Como há poucos dados de toxicidade sobre espécies nativas, a legislação brasileira prevê um fator de segurança – um cálculo no qual os parâmetros usados para Apis são divididos por 10 – que funciona como um limite que protegeria outras espécies. Ao usá-lo nas simulações matemáticas, no entanto, os pesquisadores notaram que parte das abelhas não Apis estaria em risco com concentrações até 180 vezes menores das substâncias. “Nossos resultados sugerem que esse fator de segurança pode não ser suficiente para proteger abelhas nativas”, diz a bióloga Rafaela Tadei, uma das autoras do estudo.
“Nas nossas pesquisas, chegamos a três espécies que podem ser bons modelos para os testes em abelhas nativas e estamos agora consolidando esses dados”, informa o biólogo Osmar Malaspina, coordenador do grupo. Com apoio da FAPESP e do Conselho Nacional de Desenvolvimento Científico e Tecnológico (CNPq), ele espera concluir até 2023 as pesquisas que evidenciem a necessidade de atualizar, incluindo as espécies nativas, o Manual de avaliação de risco ambiental de agrotóxico para abelhas, elaborado pelo Instituto Brasileiro do Meio Ambiente e dos Recursos Naturais Renováveis (Ibama) em 2017. Em 2018 o Ibama publicou uma seleção de espécies de abelhas nativas que poderiam ser bons modelos de estudos de avaliação de risco de agrotóxicos.

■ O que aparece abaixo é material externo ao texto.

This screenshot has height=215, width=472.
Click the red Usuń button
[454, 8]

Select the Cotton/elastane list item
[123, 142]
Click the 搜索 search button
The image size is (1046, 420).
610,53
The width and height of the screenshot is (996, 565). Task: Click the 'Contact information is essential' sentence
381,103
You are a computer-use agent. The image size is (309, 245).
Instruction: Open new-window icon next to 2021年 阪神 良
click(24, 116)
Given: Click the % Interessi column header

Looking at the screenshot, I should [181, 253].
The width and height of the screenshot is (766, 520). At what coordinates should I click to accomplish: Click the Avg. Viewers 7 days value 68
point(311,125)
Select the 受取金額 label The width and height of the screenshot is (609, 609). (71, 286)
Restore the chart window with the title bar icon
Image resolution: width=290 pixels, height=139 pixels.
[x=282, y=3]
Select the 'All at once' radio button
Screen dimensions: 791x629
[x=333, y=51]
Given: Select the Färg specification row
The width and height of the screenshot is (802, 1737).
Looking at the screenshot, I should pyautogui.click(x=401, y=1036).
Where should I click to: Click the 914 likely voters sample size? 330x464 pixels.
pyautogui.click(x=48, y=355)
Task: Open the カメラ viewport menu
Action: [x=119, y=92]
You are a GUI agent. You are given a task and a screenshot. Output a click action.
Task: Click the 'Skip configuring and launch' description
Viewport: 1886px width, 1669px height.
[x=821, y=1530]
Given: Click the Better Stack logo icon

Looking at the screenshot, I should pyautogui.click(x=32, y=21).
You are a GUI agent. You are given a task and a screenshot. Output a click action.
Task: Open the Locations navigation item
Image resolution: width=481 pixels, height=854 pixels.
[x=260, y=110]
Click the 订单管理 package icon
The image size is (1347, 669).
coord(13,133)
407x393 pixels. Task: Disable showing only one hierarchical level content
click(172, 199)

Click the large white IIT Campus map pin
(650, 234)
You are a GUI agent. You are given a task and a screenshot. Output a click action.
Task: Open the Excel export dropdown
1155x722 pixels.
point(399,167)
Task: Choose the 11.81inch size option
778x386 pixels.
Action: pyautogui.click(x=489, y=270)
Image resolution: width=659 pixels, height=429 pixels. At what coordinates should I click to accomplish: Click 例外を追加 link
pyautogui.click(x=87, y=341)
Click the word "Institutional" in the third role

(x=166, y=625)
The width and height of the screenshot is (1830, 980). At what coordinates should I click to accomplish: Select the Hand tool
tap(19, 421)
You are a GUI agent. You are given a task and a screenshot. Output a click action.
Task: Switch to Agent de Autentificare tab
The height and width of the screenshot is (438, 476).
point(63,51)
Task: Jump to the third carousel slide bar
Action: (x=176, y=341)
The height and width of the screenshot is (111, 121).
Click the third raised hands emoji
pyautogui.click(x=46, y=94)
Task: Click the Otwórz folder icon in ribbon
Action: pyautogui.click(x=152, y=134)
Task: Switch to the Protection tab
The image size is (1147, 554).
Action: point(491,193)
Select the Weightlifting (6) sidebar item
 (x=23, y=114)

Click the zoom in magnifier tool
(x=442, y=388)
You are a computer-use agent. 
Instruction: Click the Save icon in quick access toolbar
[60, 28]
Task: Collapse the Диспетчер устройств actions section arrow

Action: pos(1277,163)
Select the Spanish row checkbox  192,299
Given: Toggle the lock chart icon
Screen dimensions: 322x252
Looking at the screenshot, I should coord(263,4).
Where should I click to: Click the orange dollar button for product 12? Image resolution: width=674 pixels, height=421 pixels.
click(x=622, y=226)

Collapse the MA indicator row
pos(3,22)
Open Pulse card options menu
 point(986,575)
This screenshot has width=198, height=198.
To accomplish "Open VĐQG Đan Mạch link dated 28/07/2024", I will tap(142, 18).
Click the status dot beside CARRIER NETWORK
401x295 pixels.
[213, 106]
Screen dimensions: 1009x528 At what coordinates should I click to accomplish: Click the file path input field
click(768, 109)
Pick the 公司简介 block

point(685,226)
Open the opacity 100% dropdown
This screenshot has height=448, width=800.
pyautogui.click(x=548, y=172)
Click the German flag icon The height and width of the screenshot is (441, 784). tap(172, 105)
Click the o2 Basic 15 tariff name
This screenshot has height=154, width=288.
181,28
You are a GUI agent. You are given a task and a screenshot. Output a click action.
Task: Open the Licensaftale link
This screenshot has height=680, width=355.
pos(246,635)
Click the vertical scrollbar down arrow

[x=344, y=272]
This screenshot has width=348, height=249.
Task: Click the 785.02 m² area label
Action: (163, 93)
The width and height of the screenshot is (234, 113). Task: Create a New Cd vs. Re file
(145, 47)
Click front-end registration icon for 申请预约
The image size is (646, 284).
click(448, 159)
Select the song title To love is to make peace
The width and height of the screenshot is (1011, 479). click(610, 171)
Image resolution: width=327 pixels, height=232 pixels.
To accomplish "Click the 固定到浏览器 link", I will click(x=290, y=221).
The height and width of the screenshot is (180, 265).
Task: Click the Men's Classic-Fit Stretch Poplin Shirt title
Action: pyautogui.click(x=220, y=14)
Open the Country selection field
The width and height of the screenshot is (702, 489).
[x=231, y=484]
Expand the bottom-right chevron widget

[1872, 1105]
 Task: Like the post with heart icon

As abelhas nativas são essenciais para a polinização de culturas como café, morango, tomate e açaí. “Elas precisam ser vistas como aliadas, porque ajudam a melhorar a qualidade e a produtividade das culturas agrícolas”, reforça Menezes.
A perda das abelhas e de seus ambientes pode ser dramática. De acordo com um estudo publicado em março de 2022 na revista Agriculture, Ecosystems & Environment, o desmatamento nas áreas próximas às plantações de açaí, os municípios de Barcarena e Abaetuba, no Pará, levou ao desaparecimento de abelhas nativas, responsáveis por 90% da polinização das flores dessa palmeira.